Computational pangenomics is an emerging research field that is changing the way computer scientists are facing challenges in biological sequence analysis. In past decades, contributions from combinatorics, stringology, graph theory and data structures were essential in the development of a plethora of software tools for the analysis of the human genome. These tools allowed computational biologists to approach ambitious projects at population scale, such as the 1000 Genomes Project.
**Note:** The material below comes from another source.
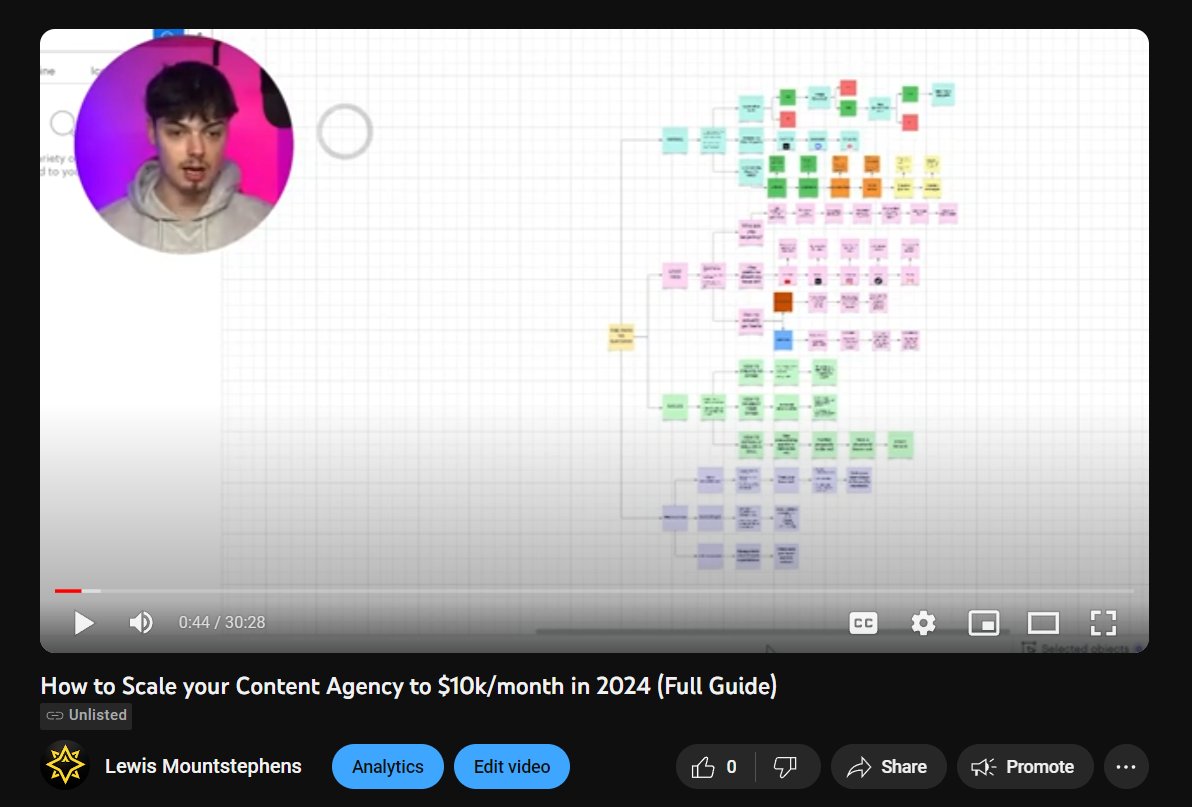Enable closed captions with the CC button

(862, 622)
A major contribution of the 1000 Genomes Project is the characterization of a broad spectrum of genetic variations in the human genome, including the discovery of novel variations in the South Asian, African and European populations-thus enhancing the catalogue of variability within the reference genome. Currently, the need to take into account the high variability in population genomes as well as the specificity of an individual genome in a personalized approach to medicine is rapidly pushing the abandonment of the traditional paradigm of using a single reference genome. A graph-based representation of multiple genomes, or a graph pangenome, is replacing the linear reference genome. This means completely rethinking well-established procedures to analyze, store, and access information from genome representations. Properly addressing these challenges is crucial to face the computational tasks of ambitious healthcare projects aiming to characterize human diversity by sequencing 1M individuals (Stark et al. 2019). This tutorial aims to introduce readers to the most recent advances in the theory of data structures for the representation of graph pangenomes. We discuss efficient representations of haplotypes and the variability of genotypes in graph pangenomes, and highlight applications in solving computational problems in human and microbial (viral) pangenomes.

Abstract Image

查看原文本刊更多论文

计算图泛函学：数据结构及其应用教程。

计算庞基因组学是一个新兴的研究领域，它正在改变计算机科学家应对生物序列分析挑战的方式。在过去几十年中，组合学、弦学、图论和数据结构的贡献对于开发大量用于分析人类基因组的软件工具至关重要。这些工具使计算生物学家能够在群体规模上开展雄心勃勃的项目，如 "千人基因组计划"。千人基因组计划的一大贡献是描述了人类基因组中广泛的遗传变异，包括在南亚、非洲和欧洲人群中发现了新的变异，从而加强了参考基因组中的变异目录。目前，在个性化医疗方法中需要考虑群体基因组的高变异性和个体基因组的特异性，这正迅速促使人们放弃使用单一参考基因组的传统模式。基于图谱的多基因组表示法或图谱泛基因组正在取代线性参考基因组。这意味着要彻底重新思考分析、存储和获取基因组信息的既定程序。正确应对这些挑战对于面对雄心勃勃的医疗保健项目的计算任务至关重要，这些项目旨在通过对 100 万人进行测序来描述人类的多样性（Stark 等，2019 年）。本教程旨在向读者介绍用于表示图谱泛基因组的数据结构理论的最新进展。我们将讨论图形泛基因组中单体型和基因型变异性的高效表示，并重点介绍在解决人类和微生物（病毒）泛基因组计算问题中的应用。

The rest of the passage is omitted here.